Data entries
++++++++
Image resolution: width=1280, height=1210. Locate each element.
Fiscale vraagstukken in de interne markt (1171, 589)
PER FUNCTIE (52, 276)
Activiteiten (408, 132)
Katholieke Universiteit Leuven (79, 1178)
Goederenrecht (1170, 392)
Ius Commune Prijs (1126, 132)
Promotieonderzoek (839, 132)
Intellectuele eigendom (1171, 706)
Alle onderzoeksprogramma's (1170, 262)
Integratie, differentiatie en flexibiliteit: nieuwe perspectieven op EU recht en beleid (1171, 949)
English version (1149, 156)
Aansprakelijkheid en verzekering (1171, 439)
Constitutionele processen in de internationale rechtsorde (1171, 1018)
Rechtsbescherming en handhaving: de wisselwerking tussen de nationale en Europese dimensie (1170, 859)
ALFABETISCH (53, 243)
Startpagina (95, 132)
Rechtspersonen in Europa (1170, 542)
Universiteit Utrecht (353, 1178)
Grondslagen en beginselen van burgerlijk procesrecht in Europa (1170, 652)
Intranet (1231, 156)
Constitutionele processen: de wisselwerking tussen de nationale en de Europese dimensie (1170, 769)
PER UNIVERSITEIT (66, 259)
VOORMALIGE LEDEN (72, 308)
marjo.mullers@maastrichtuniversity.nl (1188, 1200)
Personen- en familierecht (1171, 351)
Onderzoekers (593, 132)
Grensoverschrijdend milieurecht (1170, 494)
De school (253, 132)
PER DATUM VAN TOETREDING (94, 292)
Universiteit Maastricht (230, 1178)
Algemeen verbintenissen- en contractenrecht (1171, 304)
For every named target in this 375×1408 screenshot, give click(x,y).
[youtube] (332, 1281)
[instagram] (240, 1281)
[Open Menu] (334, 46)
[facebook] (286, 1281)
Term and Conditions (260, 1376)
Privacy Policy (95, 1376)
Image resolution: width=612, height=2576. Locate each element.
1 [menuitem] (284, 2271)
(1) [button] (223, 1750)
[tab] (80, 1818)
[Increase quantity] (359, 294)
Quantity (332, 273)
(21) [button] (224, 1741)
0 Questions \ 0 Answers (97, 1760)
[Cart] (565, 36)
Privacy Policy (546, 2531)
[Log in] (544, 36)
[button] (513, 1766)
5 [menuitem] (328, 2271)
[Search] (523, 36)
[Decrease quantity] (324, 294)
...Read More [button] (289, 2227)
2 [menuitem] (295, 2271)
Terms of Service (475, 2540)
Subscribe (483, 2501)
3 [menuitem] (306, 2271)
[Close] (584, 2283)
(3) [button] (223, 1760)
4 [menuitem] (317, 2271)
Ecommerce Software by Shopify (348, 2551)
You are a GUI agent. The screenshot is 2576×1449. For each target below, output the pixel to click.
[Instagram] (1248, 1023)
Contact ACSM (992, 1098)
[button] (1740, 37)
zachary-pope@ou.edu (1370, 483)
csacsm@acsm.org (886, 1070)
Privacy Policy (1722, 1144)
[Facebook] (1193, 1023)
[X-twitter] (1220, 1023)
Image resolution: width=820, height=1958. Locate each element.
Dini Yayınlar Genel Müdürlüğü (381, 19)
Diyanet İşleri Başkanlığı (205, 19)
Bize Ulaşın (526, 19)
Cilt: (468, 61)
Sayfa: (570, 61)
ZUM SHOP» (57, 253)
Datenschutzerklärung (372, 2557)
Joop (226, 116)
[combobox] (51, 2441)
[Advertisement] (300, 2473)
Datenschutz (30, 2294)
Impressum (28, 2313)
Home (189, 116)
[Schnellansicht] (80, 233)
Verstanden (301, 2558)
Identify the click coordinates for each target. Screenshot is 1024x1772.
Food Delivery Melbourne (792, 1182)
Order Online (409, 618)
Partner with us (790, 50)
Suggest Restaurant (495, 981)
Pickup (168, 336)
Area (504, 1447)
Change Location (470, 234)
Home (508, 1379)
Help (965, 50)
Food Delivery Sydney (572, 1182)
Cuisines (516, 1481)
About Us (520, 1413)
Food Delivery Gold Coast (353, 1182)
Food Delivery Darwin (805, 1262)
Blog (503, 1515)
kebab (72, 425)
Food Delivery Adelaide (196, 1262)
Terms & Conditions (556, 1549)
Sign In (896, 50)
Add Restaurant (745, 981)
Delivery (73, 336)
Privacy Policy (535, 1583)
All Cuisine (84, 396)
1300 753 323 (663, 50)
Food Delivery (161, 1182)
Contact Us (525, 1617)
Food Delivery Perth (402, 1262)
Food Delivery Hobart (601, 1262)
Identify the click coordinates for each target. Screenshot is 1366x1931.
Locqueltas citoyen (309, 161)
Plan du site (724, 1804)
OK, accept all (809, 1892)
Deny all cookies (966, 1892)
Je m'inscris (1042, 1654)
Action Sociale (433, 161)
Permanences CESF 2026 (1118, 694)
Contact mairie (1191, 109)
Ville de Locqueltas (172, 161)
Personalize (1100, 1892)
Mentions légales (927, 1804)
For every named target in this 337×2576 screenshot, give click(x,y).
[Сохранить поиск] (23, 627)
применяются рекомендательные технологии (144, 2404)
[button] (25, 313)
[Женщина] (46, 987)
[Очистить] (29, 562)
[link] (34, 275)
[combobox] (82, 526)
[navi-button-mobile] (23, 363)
++++++++
Instructions to follow
Track down every line in the entries that includes the string "Europese", and copy it.

Answer box
Rechtsbescherming en handhaving: de wisselwerking tussen de nationale en Europese dimensie (1170, 859)
Constitutionele processen: de wisselwerking tussen de nationale en de Europese dimensie (1170, 769)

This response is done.